• **Recorded information**
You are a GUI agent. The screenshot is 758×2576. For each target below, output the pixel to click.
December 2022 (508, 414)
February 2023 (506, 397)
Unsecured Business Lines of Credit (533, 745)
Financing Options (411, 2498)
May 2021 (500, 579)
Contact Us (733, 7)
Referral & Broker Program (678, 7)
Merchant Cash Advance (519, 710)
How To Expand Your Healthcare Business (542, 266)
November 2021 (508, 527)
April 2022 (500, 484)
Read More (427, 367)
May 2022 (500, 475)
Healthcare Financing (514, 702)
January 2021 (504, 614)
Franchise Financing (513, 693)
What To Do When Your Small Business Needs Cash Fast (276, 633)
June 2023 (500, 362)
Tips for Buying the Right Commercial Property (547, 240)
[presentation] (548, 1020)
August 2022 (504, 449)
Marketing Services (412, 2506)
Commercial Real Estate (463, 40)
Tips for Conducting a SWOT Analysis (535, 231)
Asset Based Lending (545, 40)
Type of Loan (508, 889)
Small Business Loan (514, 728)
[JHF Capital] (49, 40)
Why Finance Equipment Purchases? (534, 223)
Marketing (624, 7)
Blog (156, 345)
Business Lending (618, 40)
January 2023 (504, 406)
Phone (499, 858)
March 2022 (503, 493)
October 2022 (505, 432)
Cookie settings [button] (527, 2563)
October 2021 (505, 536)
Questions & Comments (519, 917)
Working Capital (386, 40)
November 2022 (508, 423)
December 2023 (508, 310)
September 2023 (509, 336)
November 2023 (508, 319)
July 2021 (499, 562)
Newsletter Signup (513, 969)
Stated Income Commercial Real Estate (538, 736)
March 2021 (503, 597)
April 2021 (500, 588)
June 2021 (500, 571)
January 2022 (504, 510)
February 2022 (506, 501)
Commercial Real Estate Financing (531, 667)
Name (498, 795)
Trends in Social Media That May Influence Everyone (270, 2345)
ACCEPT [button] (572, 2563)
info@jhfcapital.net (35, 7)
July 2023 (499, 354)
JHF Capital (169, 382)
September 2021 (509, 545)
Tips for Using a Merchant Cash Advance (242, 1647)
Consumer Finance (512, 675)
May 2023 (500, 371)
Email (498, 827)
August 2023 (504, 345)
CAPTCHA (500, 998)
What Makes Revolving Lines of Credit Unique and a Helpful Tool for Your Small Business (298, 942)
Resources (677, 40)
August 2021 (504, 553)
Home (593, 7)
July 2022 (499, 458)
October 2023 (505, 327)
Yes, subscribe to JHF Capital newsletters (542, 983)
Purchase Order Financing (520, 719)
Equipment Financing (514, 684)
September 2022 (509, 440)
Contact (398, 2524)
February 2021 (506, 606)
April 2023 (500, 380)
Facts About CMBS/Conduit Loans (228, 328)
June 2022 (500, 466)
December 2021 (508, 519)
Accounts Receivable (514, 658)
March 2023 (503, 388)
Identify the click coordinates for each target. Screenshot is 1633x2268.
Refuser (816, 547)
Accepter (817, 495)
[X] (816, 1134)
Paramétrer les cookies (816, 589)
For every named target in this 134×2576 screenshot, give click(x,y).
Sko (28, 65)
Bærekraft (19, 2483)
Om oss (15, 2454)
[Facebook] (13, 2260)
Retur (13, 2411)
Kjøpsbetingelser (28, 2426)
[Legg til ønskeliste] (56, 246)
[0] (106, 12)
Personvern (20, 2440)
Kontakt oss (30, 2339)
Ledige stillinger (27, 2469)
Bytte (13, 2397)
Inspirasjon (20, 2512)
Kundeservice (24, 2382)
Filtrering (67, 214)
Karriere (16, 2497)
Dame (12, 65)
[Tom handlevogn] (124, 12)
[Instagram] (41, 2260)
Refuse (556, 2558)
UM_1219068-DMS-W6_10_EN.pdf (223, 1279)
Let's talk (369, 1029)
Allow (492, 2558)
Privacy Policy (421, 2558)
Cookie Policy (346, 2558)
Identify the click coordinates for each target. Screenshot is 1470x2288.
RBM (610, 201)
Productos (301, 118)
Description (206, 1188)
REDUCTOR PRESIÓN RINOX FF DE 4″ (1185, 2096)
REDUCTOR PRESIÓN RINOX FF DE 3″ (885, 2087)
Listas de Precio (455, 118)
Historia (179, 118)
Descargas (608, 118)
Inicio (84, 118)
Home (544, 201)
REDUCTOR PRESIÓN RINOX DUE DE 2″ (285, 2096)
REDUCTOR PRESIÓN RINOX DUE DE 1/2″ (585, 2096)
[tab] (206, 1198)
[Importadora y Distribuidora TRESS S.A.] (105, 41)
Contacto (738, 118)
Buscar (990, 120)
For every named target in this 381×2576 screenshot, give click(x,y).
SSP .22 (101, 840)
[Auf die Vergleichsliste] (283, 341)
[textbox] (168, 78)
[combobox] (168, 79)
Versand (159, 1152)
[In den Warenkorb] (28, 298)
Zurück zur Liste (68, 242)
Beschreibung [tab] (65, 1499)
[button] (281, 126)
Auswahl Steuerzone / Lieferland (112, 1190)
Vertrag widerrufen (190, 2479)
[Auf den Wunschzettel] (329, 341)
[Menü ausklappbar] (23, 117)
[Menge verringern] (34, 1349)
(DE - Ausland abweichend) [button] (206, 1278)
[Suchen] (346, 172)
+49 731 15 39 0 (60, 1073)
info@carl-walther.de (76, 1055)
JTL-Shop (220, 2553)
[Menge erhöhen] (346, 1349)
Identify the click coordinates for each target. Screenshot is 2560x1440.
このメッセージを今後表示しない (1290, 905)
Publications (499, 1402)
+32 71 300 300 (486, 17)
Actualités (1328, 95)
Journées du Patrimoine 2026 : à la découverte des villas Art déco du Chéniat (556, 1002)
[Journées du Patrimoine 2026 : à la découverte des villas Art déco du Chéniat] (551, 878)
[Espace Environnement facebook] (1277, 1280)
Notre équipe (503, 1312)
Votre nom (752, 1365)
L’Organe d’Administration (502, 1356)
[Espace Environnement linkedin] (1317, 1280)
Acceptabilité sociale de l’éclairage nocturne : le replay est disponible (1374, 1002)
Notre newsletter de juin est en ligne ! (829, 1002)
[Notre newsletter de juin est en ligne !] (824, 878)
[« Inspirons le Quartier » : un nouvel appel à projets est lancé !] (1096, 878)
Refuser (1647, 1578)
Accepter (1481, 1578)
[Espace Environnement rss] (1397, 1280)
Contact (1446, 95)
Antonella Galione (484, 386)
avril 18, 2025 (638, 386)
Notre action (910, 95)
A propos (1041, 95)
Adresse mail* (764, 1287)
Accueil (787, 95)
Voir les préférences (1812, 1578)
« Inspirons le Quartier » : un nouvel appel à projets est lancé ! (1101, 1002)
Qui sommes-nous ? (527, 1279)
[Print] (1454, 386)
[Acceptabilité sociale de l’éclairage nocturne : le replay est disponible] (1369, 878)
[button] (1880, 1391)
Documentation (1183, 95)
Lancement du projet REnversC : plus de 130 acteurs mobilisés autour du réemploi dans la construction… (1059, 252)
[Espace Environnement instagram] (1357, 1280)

• **Task brief**
Return every line from the records above that holds the word "ligne".

• **Answer to this problem**
Notre newsletter de juin est en ligne ! (829, 1002)
[Notre newsletter de juin est en ligne !] (824, 878)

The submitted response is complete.